You're right that a computer vision algorithm detects objects without context. But as you likely know, contextual judgments are attainable with a broader suite of AI algorithms -- in this case maybe using an ensemble of computer vision/natural language processing/clustering. Complex models simply require lots of training. That arguably is challenging, but it's not impossible.
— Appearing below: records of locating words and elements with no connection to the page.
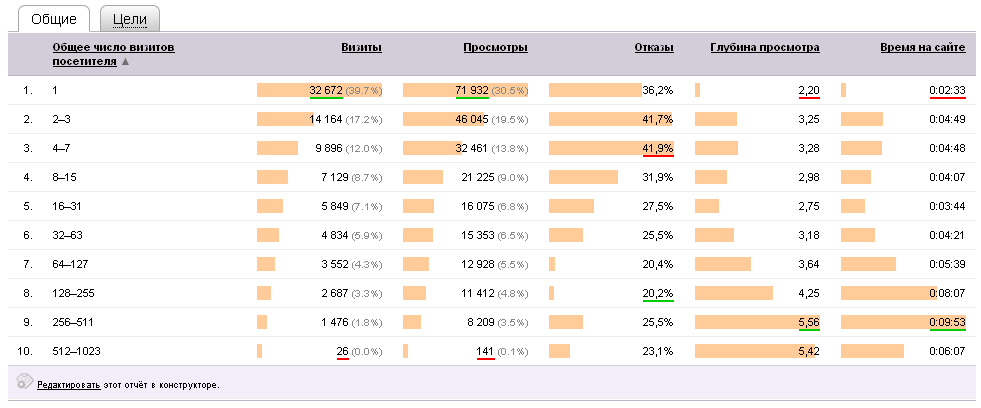Click the 41,9% bounce rate value

tap(657, 148)
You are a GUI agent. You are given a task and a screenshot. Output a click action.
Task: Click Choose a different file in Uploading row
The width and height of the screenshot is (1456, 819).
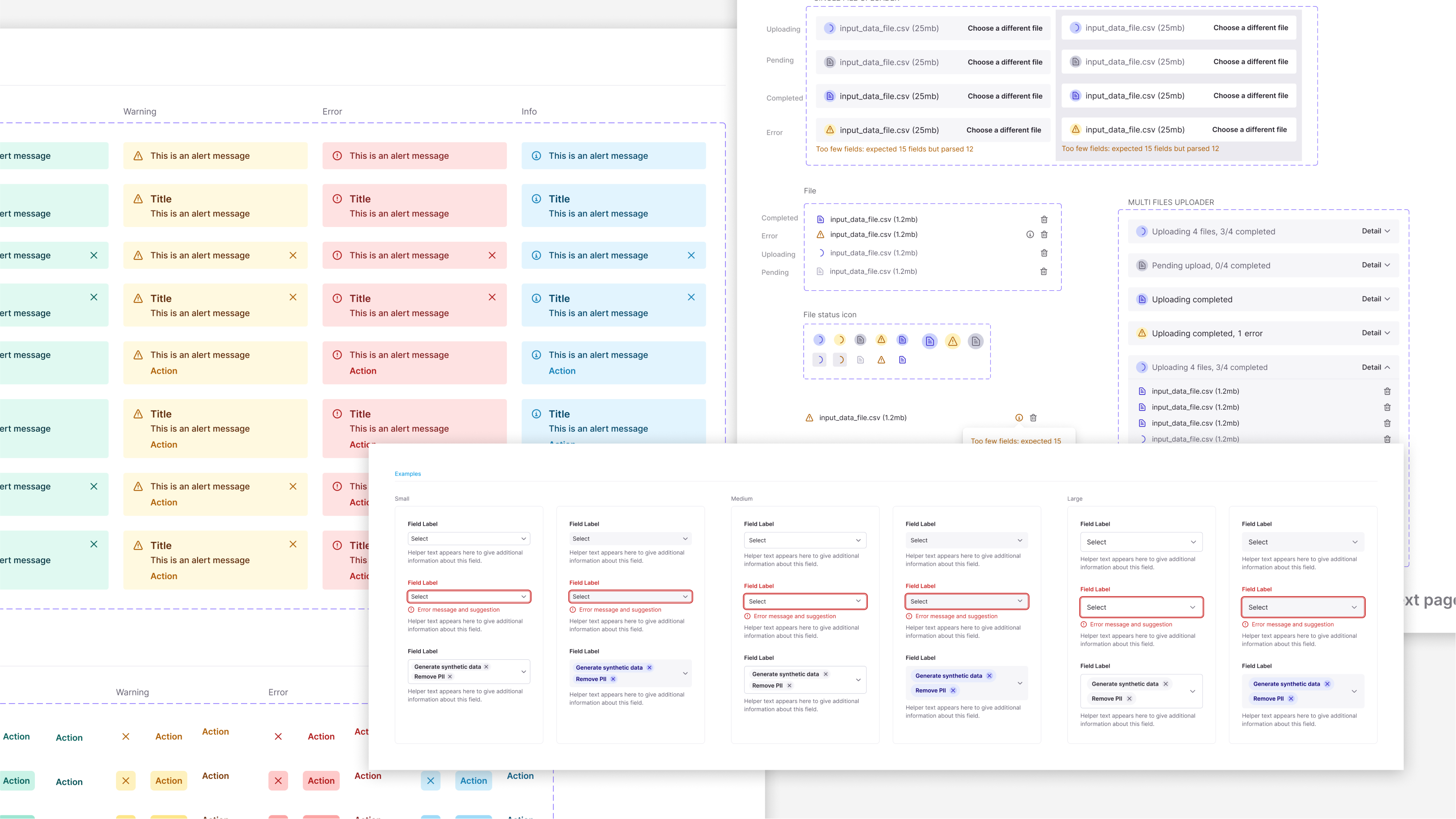coord(1005,28)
One simple example: A few years back Google got in hot water for a face recognition algo that wrongly identified a dude with African ancestry as a gorilla. We both probably know the reason -- it's not racism, it was inadequate model training. The algo wasn't trained on enough photos of dudes who looked like him to learn the required feature space and likely put too much probability-weight on abstract face color. If the algo had been trained predominantly on African people and few Caucasians, it may have identified a white guy as a maggot or a snowman, for example. As we know, it's only math and math doesn't know or care about human sensibilities. Google trained the model better and the problem was solved.
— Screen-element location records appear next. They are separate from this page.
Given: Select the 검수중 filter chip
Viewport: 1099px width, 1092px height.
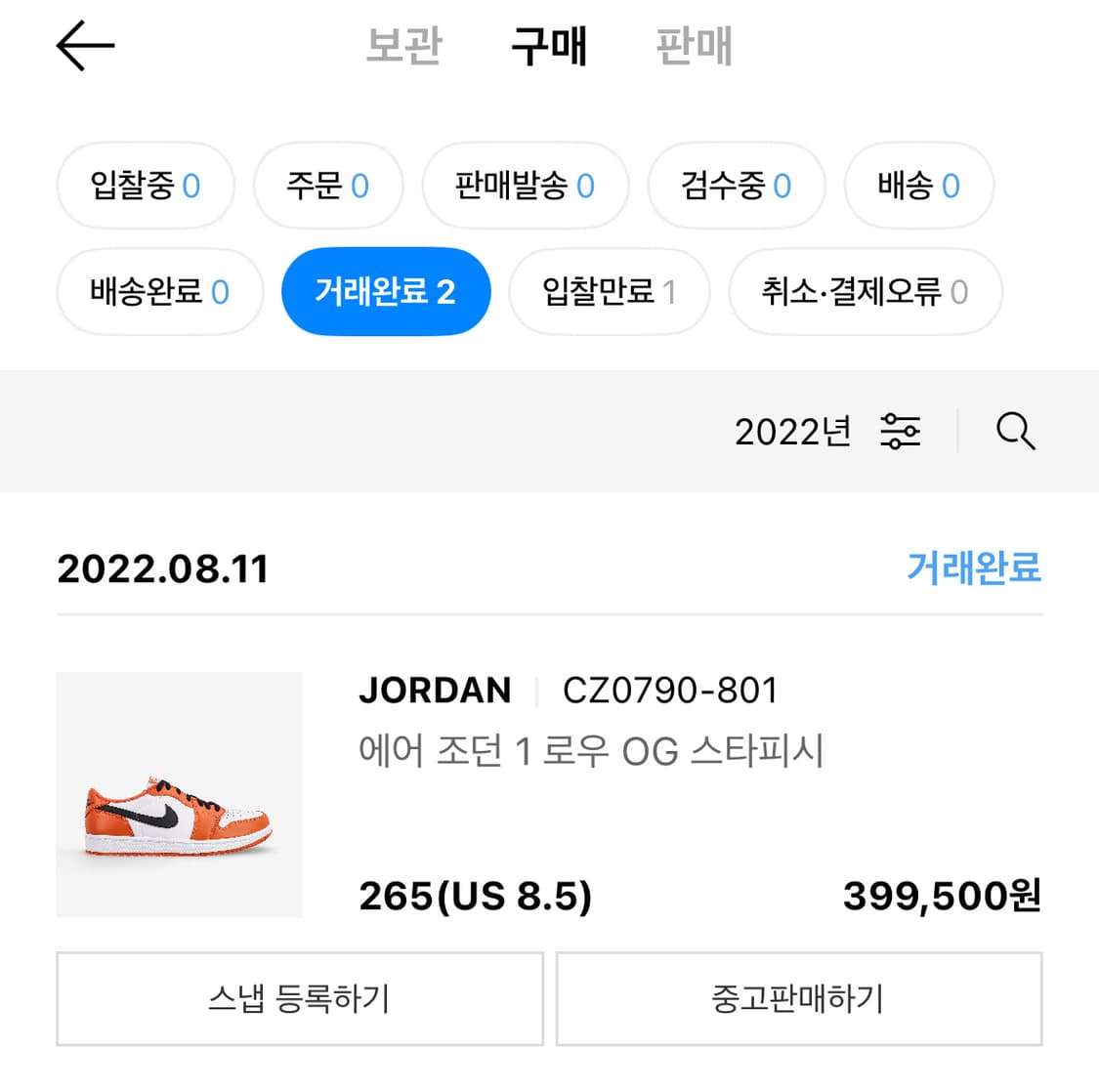Looking at the screenshot, I should point(736,187).
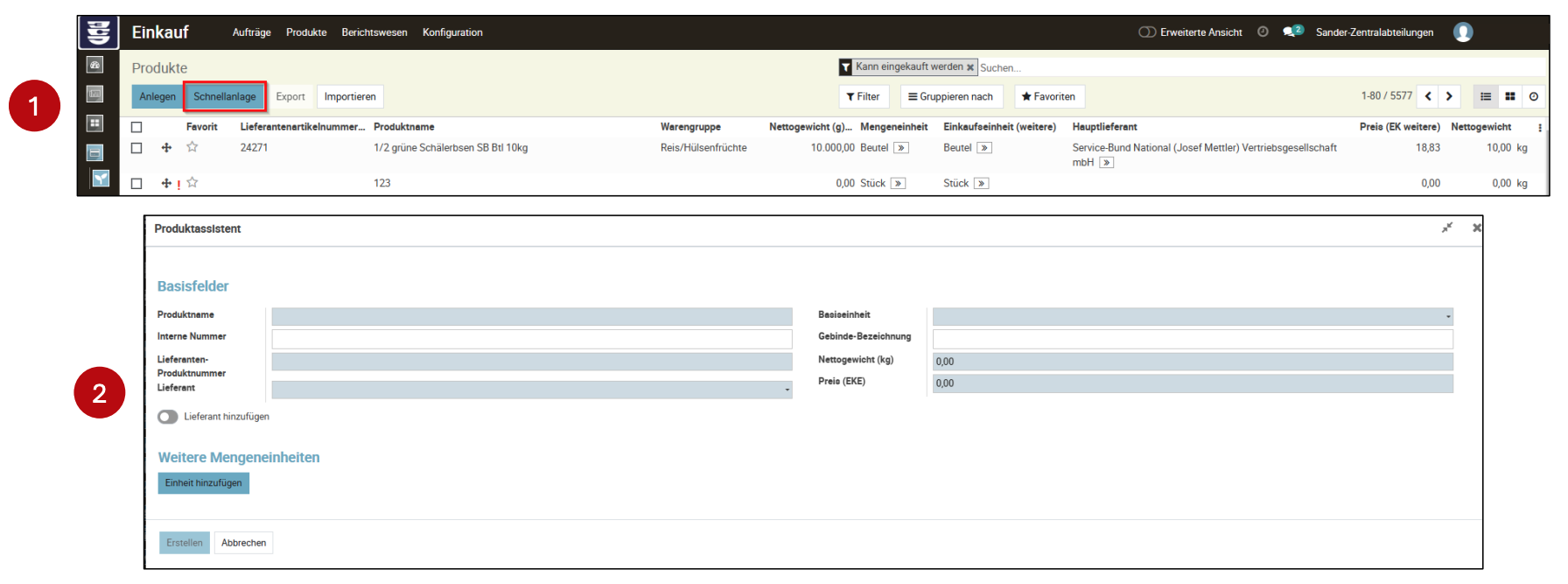Click the user avatar icon

tap(1462, 32)
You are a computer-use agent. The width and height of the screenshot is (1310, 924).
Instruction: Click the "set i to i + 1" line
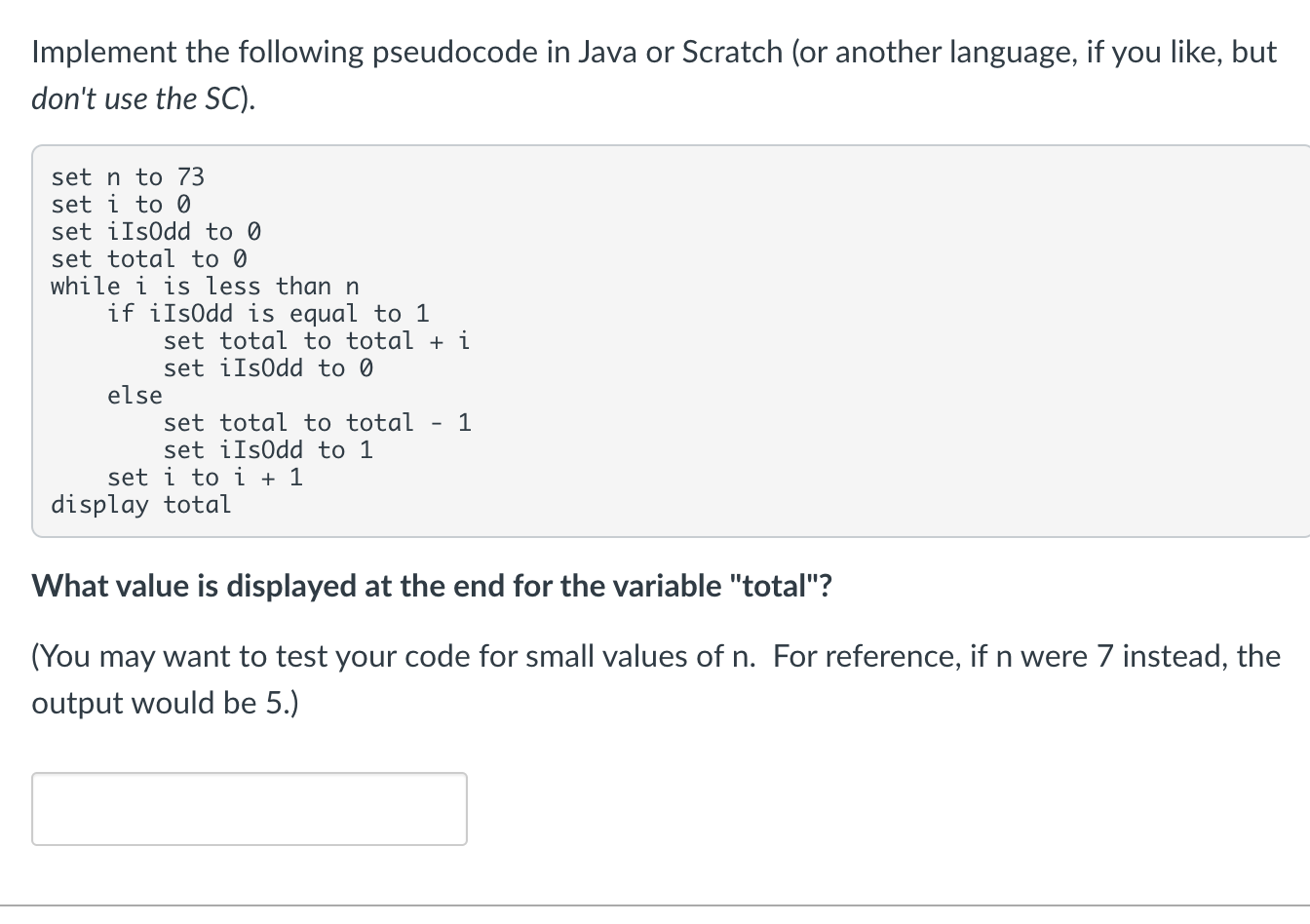click(x=205, y=478)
So training is everything. The question is: Can an AI algo be trained to navigate these contextual challenges? I think the answer is Yes, but it would require hard work and a lot of effort. The corporate cultural changes you reference may impede that sort of effort. More broadly, a company as large as Youtube or Google should design a workflow to narrow the possibility set and then kick questionable content up for internal live vetting. I'm editorializing now, but there's a public good aspect to fair moderation that they shouldn't be able to duck. In my view, creative and skilled engineering could ameliorate this problem and maybe eliminate it.